Search code examples
rubyhpricot

How do I extract text from a web page with <br /> tags using Hpricot?


I'm trying to parse an HTML file using Hpricot and Ruby, but I'm having issues extracting "free floating" text which is not enclosed in tags like <p></p>.

require 'hpricot'

text = <<SOME_TEXT
  <a href="http://www.somelink.com/foo/bar.html">Testing:</a><br />
  line 1<br />  
  line 2<br />
  line 3<br />
  line 4<br />
  line 5<br />
  <b>Here's some more text</b>
SOME_TEXT

parsed = Hpricot(text)

parsed = parsed.search('//a[@href="http://www.somelink.com/foo/bar.html"]').first.following_siblings
puts parsed

I would expect the result to be

<br />
line 1<br />  
line 2<br />
line 3<br />
line 4<br />
line 5<br />
<b>Here's some more text</b>

But I am getting

<br />
<br />
<br />
<br />
<br />
<br />
<b>Here's some more text</b>

How can I make Hpricot return line 1, line 2, etc?


Solution

  • Your first step is to read the following_siblings documentation:

    Find sibling elements which follow the current one.

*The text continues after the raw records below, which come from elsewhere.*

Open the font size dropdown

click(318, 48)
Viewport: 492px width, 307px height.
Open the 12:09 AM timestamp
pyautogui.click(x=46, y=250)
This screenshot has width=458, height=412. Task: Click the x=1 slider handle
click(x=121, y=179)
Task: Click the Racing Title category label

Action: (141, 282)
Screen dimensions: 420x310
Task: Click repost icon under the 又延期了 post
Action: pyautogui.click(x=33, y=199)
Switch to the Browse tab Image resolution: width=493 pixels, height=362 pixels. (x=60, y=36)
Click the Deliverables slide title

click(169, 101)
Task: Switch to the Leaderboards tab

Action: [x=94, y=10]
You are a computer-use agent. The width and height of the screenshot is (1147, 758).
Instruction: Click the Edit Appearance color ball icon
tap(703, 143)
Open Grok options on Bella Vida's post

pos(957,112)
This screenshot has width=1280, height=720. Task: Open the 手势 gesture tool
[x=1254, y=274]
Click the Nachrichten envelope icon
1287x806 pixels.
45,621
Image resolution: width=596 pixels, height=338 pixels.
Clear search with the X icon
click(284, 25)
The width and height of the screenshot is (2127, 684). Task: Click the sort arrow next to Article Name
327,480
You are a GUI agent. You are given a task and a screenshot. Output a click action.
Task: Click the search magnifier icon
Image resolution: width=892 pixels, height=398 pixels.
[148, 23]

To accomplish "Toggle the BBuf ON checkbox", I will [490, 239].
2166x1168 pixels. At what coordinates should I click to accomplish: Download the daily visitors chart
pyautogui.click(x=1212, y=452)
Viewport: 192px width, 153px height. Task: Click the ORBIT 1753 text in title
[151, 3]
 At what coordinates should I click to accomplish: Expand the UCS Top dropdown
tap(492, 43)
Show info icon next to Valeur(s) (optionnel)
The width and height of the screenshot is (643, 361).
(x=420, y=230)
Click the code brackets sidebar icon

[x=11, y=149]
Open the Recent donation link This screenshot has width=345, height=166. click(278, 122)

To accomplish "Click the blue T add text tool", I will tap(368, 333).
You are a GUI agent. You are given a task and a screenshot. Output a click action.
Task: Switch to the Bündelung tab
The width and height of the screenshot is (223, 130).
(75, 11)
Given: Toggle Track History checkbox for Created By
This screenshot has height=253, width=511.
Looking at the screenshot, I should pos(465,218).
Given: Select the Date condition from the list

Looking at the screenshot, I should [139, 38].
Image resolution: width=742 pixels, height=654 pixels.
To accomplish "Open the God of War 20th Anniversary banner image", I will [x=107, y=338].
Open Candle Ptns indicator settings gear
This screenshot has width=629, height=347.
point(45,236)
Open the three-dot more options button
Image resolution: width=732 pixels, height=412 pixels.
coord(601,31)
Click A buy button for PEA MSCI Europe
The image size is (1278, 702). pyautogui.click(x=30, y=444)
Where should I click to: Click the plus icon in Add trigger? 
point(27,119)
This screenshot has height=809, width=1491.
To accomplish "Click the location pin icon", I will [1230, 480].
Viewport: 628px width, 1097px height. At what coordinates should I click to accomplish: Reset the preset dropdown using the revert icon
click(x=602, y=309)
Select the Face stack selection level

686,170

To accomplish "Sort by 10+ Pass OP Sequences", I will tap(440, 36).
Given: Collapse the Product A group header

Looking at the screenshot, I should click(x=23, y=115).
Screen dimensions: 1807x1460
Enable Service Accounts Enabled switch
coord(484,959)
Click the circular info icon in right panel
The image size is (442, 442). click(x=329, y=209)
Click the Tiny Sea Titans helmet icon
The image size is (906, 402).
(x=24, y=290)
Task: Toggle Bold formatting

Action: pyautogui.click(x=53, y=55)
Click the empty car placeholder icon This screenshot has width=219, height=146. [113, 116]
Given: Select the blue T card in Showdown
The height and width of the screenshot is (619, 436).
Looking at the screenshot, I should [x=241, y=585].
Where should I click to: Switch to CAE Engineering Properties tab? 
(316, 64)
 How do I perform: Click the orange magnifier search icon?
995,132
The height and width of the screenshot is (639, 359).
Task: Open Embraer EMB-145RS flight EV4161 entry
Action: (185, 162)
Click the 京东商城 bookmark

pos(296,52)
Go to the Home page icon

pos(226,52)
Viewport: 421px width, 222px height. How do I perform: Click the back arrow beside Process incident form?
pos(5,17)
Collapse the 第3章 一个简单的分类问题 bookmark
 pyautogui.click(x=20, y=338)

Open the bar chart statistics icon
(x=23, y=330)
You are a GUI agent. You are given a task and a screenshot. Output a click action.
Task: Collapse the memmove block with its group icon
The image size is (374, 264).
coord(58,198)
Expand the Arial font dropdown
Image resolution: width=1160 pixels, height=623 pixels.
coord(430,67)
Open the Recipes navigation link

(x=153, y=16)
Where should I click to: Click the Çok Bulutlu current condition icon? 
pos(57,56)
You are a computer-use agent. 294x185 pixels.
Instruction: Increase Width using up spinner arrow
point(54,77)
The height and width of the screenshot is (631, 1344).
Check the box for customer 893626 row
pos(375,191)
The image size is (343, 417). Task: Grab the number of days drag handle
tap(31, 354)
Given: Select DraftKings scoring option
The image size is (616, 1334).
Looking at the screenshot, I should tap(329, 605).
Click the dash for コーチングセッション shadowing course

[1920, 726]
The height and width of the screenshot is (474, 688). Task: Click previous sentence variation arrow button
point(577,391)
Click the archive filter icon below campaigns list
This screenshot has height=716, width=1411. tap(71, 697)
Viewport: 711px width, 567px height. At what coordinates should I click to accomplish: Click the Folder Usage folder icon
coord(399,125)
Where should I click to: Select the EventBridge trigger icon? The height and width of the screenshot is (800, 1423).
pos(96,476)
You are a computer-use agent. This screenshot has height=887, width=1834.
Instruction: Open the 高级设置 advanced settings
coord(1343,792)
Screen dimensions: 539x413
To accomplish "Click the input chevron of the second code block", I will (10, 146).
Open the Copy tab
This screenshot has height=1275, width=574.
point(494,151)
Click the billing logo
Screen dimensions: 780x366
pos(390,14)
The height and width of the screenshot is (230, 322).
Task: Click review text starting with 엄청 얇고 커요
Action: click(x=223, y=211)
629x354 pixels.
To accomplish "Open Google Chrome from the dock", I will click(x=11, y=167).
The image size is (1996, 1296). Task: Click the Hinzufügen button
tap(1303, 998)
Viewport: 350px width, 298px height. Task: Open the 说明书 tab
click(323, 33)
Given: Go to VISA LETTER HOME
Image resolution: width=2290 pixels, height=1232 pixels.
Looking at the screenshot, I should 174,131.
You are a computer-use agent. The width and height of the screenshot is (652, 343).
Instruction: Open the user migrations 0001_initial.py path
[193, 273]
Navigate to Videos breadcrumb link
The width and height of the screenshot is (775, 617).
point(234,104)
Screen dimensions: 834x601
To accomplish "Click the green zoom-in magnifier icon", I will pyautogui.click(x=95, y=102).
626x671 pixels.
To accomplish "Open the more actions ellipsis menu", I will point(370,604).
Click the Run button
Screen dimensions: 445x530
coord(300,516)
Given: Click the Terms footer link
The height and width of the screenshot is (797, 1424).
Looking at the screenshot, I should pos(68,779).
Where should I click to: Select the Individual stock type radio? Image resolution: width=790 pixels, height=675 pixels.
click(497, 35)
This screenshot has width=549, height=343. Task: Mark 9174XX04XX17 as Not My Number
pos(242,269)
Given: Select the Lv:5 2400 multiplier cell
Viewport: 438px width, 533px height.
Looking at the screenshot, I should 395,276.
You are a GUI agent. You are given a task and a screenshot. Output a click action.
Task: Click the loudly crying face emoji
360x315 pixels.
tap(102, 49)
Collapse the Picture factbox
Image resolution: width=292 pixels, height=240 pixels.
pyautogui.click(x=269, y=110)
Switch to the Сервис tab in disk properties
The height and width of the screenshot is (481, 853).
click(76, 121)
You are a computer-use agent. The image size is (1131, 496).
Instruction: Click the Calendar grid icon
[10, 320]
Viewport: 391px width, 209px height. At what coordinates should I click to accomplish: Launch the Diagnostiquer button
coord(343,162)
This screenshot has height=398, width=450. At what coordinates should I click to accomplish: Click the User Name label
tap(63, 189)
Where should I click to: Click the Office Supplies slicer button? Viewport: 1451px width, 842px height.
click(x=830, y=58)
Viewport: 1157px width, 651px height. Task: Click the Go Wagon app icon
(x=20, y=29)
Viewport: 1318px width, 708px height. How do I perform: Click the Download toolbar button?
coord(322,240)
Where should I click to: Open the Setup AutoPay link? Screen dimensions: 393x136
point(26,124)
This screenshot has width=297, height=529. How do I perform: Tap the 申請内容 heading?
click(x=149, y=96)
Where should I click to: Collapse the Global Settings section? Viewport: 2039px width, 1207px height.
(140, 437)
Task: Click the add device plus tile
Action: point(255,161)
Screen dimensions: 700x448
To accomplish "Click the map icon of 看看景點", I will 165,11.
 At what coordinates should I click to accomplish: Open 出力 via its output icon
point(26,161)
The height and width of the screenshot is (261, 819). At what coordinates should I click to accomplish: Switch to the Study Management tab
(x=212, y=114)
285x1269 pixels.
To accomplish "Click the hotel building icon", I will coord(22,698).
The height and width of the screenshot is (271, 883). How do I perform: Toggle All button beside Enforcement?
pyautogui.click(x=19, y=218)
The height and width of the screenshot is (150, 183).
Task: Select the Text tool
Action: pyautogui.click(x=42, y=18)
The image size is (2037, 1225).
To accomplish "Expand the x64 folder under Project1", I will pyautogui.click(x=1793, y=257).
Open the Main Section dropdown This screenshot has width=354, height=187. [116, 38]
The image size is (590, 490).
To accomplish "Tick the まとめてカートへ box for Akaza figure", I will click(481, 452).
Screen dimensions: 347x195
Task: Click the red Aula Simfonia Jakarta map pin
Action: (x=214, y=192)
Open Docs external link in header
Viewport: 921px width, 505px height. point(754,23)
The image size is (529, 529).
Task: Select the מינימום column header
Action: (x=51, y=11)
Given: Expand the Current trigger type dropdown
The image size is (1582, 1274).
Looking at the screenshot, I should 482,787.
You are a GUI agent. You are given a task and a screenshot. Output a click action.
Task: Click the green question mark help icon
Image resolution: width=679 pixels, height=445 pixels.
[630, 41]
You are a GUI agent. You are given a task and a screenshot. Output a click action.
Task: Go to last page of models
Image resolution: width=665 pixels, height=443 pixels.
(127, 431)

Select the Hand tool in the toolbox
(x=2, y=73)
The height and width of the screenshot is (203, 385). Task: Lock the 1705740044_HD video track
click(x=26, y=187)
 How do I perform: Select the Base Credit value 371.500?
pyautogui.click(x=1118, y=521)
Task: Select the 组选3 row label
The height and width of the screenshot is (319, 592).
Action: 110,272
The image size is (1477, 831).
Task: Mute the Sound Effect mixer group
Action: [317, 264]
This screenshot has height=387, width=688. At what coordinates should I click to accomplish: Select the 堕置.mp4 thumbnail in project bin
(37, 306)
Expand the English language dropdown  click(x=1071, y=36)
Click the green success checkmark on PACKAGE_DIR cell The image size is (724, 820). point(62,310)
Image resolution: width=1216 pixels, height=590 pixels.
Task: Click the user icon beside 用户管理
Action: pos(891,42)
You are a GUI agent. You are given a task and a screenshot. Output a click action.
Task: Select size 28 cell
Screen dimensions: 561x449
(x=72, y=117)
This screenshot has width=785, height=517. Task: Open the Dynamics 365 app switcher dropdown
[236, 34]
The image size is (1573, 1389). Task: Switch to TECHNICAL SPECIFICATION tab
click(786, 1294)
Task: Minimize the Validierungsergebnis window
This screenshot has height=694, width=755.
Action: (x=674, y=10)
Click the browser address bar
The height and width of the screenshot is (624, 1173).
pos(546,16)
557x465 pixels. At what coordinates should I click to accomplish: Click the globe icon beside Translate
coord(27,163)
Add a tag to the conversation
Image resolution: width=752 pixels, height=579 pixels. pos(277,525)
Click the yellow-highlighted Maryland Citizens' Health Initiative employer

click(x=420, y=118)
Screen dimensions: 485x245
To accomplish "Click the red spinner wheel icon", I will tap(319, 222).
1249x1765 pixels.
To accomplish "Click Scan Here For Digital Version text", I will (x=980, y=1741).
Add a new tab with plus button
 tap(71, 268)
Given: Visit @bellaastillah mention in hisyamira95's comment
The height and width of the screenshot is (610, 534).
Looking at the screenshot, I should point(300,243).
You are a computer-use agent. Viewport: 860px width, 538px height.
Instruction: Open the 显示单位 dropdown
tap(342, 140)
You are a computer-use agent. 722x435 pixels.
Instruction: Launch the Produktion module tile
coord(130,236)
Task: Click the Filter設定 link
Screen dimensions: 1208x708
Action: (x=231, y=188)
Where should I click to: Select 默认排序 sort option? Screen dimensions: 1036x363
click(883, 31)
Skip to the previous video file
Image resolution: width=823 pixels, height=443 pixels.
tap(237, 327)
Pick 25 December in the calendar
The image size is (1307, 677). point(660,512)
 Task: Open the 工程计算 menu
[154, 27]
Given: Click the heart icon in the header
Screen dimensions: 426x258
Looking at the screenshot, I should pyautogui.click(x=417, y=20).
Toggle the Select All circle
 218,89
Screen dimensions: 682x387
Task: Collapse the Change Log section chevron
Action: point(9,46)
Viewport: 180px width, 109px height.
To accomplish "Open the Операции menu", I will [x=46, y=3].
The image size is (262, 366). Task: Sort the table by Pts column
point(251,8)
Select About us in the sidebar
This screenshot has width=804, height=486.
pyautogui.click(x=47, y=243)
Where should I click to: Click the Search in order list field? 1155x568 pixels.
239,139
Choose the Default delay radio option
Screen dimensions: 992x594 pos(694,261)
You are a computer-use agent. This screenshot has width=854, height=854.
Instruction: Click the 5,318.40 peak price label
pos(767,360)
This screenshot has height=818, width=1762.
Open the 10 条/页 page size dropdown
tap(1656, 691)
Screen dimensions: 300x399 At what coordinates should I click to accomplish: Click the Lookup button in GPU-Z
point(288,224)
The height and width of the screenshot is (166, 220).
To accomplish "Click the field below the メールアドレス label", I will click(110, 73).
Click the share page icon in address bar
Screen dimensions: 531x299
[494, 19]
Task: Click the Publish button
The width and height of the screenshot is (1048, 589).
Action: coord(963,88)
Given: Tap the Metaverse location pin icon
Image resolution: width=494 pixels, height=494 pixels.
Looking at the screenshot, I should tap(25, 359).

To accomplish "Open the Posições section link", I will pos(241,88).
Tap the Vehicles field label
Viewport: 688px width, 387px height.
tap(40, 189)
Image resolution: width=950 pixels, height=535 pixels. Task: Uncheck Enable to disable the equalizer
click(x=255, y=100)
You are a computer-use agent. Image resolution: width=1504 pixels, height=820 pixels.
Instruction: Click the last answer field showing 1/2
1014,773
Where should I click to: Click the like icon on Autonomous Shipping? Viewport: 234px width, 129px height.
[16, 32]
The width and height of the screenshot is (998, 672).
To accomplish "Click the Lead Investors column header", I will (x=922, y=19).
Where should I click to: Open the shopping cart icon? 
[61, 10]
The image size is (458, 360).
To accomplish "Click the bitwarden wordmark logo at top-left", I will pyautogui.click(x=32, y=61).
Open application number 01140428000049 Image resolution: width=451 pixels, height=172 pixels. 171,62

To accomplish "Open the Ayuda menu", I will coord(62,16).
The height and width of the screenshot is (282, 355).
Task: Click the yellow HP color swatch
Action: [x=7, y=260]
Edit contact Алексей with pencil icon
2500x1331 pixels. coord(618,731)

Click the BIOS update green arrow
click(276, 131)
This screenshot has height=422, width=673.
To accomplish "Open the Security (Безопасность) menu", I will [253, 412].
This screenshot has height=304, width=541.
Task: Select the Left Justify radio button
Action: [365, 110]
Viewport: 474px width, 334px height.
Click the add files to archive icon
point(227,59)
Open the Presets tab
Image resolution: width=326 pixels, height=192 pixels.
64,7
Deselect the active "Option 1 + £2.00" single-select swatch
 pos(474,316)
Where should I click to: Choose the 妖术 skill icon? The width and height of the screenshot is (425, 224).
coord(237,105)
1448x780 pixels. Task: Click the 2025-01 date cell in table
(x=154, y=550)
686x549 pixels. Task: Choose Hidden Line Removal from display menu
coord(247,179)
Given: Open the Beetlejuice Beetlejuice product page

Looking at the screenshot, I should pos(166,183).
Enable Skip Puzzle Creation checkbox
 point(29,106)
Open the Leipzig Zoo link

Like the other “sibling” methods, this weeds out text and comment nodes.

    Then you should use the Hpricot source to generalize how following_siblings works to get something that works like following_siblings but doesn't filter out non-container nodes:

    parsed        = Hpricot(text)
    link          = parsed.search('//a[@href="http://www.somelink.com/foo/bar.html"]').first
    link_sibs     = link.parent.children
    what_you_want = link_sibs[link_sibs.index(link) + 1 ... link_sibs.length]
    
    puts what_you_want
    

    That's pretty much following_siblings with parent.children instead of parent.containers. Having access to the source code of the libraries you use is pretty handy and studying it is to be encouraged.